Marek and Julita Lochnicki, of Northbrook, Illinois, sold their home at 3260 Bayou Sound in Bradley and Katrina West, of Longboat Key, for $2,225,000. Built in 1981, it has three bedrooms, three bathrooms, a swimming pool and 2649 square feet of living space. It sold for $850,000 in 2015.

country club ribs

Douglas Leland, of Bellevue, Washington, sold his home at 537 Spinnaker Lane to Kathleen Schatz, trustee, of Yarmouth, Massachusetts, for $2,225,000. Built in 1965, it has three bedrooms, three bathrooms, a swimming pool and 2,046 square feet of living space. It sold for $850,000 in 2020.

John Ringling Estates

Keyser Properties LLC has sold the home at 322 Jackson Drive at 1136 DR MLK ST LLC for $1.75 million.
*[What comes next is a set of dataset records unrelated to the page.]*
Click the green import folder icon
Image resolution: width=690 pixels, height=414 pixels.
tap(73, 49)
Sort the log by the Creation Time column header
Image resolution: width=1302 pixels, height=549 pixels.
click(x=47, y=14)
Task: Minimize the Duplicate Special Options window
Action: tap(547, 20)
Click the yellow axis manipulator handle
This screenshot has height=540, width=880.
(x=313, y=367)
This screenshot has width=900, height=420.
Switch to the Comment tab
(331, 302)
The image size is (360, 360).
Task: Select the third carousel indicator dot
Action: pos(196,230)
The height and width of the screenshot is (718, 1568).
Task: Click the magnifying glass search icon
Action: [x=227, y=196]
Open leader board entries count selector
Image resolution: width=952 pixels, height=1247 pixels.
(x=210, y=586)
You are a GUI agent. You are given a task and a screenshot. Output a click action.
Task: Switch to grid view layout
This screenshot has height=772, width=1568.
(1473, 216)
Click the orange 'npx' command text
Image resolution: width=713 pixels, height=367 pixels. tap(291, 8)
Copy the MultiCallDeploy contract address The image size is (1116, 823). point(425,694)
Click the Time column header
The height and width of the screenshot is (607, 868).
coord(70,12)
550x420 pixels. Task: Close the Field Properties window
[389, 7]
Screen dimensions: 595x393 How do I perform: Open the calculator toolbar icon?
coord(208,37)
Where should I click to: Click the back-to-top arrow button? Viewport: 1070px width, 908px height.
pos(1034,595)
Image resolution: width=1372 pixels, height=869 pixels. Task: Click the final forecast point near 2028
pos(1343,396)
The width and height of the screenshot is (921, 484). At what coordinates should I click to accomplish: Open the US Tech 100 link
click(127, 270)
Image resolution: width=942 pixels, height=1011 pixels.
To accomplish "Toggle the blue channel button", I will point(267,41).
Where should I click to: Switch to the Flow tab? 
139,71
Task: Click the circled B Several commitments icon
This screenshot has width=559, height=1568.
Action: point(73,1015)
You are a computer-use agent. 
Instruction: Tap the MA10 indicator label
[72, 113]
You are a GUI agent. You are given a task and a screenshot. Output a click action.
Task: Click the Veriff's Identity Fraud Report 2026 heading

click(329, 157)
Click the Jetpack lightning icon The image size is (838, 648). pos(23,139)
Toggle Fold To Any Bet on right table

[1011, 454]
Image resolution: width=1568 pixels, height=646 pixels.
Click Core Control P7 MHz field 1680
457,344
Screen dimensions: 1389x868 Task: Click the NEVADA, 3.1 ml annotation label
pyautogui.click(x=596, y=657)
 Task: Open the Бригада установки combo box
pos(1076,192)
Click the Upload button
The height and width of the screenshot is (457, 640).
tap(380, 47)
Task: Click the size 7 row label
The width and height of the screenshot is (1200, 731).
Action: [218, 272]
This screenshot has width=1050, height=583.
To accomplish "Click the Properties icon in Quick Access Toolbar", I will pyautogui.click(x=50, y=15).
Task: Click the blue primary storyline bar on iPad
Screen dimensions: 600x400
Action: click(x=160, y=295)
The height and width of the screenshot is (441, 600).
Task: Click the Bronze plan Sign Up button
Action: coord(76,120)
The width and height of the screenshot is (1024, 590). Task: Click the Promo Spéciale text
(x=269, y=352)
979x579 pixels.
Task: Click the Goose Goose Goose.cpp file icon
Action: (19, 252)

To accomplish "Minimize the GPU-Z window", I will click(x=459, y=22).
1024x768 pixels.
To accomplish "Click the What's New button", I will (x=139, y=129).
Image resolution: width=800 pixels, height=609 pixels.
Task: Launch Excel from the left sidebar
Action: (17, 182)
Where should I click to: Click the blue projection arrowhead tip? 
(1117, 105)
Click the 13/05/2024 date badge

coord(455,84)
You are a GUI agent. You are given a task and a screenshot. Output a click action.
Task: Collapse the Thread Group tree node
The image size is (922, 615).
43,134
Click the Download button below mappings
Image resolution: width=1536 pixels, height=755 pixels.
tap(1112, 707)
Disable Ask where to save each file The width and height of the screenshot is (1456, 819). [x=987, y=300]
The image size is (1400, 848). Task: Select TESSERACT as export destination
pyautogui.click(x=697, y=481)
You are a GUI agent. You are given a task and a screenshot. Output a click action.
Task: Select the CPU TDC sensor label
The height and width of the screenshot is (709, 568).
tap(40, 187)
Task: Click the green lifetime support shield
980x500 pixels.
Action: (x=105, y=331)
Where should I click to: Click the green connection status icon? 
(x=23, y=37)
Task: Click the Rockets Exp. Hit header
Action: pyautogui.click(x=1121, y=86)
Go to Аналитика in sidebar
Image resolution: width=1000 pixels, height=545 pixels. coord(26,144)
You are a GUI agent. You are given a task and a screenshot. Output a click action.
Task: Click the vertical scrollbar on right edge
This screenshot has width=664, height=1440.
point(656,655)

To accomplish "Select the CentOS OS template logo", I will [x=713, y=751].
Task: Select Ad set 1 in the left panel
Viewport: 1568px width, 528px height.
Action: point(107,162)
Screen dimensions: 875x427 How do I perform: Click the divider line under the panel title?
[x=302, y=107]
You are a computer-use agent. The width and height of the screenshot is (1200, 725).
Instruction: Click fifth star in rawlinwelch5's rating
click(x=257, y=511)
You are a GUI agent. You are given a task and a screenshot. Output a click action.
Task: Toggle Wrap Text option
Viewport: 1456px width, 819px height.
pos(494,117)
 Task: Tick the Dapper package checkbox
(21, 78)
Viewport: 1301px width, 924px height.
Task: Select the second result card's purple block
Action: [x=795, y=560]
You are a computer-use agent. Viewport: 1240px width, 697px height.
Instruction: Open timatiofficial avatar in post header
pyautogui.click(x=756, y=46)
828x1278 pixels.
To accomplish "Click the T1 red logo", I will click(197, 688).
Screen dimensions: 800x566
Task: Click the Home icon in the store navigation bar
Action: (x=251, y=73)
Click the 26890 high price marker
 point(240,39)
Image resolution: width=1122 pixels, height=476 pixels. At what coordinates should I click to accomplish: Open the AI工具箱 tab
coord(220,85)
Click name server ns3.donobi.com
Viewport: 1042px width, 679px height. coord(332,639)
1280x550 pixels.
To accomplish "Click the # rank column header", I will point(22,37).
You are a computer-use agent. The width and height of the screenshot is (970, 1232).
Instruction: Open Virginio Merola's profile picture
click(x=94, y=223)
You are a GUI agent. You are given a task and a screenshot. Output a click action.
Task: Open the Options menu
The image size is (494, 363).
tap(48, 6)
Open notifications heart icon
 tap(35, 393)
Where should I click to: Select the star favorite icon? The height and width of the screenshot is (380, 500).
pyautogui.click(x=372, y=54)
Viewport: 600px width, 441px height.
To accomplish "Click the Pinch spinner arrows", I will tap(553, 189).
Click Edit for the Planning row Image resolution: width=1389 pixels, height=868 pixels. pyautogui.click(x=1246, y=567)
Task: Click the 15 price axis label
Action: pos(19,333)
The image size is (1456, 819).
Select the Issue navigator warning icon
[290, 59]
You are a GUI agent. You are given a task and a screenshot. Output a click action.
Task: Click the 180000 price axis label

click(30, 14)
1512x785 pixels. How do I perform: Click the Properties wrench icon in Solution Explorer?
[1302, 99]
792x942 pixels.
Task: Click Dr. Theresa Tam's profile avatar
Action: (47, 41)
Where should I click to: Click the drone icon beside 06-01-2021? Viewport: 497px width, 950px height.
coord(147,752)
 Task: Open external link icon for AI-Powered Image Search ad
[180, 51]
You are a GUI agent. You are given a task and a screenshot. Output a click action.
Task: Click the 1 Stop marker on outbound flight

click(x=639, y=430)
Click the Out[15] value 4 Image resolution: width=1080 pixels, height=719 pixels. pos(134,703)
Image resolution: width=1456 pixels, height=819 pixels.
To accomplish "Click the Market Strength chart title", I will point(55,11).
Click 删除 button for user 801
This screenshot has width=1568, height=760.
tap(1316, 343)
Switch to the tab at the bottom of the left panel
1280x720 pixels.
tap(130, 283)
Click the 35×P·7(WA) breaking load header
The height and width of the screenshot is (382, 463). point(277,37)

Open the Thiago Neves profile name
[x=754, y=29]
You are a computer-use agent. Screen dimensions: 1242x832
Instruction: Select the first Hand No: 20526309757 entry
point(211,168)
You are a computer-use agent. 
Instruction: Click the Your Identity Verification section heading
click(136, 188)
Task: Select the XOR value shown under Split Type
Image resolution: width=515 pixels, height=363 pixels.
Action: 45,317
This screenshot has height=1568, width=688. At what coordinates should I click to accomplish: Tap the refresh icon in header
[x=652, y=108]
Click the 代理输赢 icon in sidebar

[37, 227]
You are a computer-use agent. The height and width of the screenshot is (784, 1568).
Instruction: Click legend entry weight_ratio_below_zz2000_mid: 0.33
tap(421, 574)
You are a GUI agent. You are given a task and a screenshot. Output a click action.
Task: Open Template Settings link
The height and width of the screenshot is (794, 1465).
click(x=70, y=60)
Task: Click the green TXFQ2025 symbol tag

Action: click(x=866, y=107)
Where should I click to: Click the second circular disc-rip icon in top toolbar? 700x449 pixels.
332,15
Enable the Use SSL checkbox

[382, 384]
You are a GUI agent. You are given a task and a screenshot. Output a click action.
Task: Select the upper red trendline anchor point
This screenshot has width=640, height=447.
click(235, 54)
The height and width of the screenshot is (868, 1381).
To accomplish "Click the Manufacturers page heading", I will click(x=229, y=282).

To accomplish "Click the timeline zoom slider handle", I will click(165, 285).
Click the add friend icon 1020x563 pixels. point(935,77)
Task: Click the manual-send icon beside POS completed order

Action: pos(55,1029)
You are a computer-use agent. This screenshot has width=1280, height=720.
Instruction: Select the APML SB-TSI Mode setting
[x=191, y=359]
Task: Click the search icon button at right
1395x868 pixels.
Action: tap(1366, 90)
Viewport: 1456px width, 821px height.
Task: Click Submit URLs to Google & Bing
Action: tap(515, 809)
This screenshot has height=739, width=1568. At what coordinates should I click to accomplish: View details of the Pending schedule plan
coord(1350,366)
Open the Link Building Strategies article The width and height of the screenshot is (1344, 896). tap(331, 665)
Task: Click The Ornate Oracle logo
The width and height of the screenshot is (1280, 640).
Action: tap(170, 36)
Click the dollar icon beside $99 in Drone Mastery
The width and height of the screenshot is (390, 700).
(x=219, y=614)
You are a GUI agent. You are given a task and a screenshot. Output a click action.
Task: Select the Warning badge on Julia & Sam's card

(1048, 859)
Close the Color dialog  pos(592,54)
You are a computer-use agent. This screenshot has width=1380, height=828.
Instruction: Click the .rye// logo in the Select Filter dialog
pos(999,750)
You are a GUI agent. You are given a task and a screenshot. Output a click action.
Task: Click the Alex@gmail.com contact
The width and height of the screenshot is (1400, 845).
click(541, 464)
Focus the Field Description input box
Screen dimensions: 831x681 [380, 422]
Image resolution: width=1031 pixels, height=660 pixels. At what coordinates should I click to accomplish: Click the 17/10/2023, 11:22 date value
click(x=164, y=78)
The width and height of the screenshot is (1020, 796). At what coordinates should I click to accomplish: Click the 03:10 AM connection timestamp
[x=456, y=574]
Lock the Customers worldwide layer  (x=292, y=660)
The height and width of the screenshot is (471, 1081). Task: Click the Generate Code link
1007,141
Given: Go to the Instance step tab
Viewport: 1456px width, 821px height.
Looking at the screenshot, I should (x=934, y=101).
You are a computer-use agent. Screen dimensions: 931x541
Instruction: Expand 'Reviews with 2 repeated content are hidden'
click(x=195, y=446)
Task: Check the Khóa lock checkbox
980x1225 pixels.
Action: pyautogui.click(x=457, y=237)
Built in 1958, it has two bedrooms, two bathrooms and a living area of ​​1,604 square feet. It sold for $850,000 in 2020.

Fairway Bay

Trustees John and Norma Kasten sold the Unit 204 condominium at 1904 Harborside Drive to Edward and Gloriann Felicetta of Longboat Key for $1,065,000. Built in 1982, it has three bedrooms, three bathrooms and a living area of ​​2,135 square feet. It sold for $422,000 in 2012.

Island Rowboat Club

James Loftis of Longboat Key has sold his Unit 93-S condominium at 2295 Gulf of Mexico Drive to 2295-93 Gulf of Mexico Drive LLC for $900,000. Built in 1970, it has two bedrooms, two bathrooms and a living area of ​​1,235 square feet. It sold for $155,000 in 1991.

Sea

Administrators Sarah Rice and Susan Hitzelburger, of Orion Township, Michigan, sold the Unit G3-103C condominium at 2039 Gulf of Mexico Drive to John and Carmen Brannan, of Longboat Key, for $425,000. Built in 1974, it has two bedrooms, one bathroom and 933 square feet of living space. It sold for $92,000 in 1993.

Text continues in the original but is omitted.